_Problem to solve_: Count the lines below that include the word "agent", then give that number and no other words.

Start of Records provided

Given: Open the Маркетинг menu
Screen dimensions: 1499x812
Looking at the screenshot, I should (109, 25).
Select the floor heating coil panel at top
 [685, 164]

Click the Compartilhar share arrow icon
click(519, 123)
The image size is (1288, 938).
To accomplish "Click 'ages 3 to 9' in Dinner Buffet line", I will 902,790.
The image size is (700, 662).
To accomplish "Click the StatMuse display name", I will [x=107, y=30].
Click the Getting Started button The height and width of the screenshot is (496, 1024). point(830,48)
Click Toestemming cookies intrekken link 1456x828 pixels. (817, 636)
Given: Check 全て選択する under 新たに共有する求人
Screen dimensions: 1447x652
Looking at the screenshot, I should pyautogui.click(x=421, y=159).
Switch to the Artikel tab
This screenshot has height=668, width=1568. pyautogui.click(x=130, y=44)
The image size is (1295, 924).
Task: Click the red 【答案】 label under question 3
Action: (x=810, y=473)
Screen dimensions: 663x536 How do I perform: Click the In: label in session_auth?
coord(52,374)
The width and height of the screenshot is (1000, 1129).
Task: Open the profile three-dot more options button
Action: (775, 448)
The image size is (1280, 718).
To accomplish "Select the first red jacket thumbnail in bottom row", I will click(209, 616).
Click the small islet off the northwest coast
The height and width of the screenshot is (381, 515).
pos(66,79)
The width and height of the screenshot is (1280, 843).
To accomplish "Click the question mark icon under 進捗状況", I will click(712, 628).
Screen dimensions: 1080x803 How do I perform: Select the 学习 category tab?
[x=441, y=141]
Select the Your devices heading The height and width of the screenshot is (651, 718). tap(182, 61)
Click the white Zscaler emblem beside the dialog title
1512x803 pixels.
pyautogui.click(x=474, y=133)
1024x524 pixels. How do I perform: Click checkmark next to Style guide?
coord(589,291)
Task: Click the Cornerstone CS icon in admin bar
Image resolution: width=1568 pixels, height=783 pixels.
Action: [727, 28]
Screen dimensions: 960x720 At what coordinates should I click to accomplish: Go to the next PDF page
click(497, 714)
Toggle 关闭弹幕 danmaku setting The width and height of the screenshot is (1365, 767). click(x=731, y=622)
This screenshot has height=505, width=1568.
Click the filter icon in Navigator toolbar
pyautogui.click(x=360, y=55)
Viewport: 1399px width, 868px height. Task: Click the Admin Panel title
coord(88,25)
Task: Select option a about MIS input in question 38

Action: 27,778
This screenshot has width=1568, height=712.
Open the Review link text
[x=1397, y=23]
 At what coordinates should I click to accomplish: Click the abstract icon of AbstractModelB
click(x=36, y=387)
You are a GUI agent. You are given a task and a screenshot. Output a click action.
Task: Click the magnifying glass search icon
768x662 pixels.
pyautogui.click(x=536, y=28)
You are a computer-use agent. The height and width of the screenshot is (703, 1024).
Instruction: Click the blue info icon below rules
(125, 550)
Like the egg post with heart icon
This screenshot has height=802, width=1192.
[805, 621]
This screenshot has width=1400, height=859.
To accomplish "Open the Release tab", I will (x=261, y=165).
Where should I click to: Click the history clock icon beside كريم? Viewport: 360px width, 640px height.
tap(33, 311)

End of Records provided

_Output of the task_: 2